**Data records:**
══════════════════════════════

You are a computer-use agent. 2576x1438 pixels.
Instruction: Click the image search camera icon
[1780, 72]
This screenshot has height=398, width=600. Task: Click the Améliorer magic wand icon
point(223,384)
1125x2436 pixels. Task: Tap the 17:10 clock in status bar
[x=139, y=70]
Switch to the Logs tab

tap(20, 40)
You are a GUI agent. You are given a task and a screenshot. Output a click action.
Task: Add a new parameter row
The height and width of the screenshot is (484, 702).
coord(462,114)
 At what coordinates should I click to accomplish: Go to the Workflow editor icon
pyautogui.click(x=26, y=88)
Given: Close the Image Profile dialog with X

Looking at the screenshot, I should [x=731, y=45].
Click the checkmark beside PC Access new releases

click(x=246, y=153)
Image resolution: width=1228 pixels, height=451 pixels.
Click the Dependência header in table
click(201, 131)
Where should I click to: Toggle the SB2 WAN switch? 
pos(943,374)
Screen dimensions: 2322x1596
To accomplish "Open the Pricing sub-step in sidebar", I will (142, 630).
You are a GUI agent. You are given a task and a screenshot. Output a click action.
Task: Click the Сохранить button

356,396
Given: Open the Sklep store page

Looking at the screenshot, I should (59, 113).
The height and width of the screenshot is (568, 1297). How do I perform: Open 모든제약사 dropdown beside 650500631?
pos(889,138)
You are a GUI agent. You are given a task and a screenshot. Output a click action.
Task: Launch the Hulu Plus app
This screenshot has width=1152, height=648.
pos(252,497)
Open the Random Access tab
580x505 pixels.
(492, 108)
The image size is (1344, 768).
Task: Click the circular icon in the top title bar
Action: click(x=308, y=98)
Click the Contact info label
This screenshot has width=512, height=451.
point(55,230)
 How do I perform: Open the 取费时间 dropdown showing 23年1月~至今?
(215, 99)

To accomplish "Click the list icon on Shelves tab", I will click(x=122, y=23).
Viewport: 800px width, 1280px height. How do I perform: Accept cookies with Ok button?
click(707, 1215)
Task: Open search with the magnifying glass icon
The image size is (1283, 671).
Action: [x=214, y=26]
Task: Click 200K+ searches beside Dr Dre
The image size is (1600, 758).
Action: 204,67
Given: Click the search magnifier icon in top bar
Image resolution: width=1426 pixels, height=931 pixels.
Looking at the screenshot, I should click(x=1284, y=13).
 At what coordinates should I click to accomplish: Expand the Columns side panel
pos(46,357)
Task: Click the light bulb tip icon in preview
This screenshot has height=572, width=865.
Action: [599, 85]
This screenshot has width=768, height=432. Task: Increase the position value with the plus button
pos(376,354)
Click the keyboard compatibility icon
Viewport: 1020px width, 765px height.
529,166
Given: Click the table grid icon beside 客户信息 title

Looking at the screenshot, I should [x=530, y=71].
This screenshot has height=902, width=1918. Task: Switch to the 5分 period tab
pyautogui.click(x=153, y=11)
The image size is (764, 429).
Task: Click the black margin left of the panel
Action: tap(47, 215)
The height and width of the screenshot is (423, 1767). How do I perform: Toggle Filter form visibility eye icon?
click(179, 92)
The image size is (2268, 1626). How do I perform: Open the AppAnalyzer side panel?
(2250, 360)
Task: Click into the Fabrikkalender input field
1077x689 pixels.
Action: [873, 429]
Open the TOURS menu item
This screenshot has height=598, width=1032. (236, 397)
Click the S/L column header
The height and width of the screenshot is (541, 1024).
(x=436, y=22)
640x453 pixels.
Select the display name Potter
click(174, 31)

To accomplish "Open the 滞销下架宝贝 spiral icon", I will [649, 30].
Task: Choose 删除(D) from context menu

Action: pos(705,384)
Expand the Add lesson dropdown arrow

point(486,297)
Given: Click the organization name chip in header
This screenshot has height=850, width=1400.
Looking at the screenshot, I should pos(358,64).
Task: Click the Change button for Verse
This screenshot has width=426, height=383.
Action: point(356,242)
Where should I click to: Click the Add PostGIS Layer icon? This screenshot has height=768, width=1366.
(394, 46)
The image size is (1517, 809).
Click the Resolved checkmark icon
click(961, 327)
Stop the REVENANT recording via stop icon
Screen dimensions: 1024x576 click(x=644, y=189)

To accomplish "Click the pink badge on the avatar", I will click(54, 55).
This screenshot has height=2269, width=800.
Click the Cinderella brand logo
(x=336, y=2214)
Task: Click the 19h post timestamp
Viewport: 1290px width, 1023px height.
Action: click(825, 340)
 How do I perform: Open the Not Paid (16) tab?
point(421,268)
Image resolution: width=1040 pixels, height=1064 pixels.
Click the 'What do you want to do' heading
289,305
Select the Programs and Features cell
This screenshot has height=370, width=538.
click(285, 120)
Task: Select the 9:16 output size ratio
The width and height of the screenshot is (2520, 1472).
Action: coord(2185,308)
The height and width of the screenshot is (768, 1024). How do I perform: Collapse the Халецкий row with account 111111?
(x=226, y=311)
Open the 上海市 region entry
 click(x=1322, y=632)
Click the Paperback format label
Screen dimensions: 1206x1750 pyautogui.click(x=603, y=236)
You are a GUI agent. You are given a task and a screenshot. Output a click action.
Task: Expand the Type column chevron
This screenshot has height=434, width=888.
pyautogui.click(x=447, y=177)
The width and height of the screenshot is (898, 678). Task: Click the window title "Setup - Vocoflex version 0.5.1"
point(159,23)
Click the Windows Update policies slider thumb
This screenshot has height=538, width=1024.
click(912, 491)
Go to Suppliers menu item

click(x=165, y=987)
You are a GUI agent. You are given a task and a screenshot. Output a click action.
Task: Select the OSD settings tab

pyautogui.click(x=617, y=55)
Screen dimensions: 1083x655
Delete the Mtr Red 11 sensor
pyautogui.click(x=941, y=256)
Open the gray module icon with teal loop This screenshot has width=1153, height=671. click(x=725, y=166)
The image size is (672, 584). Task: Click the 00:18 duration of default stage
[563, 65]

══════════════════════════════

**WHAT NEEDS TO BE DONE:** Output exactly the lines from the one containing "Task: Expand the Type column chevron" through the last line of the entries, both ends included.

**SOLUTION TO THIS TASK:**
Task: Expand the Type column chevron
This screenshot has height=434, width=888.
pyautogui.click(x=447, y=177)
The width and height of the screenshot is (898, 678). Task: Click the window title "Setup - Vocoflex version 0.5.1"
point(159,23)
Click the Windows Update policies slider thumb
This screenshot has height=538, width=1024.
click(912, 491)
Go to Suppliers menu item

click(x=165, y=987)
You are a GUI agent. You are given a task and a screenshot. Output a click action.
Task: Select the OSD settings tab

pyautogui.click(x=617, y=55)
Screen dimensions: 1083x655
Delete the Mtr Red 11 sensor
pyautogui.click(x=941, y=256)
Open the gray module icon with teal loop This screenshot has width=1153, height=671. click(x=725, y=166)
The image size is (672, 584). Task: Click the 00:18 duration of default stage
[563, 65]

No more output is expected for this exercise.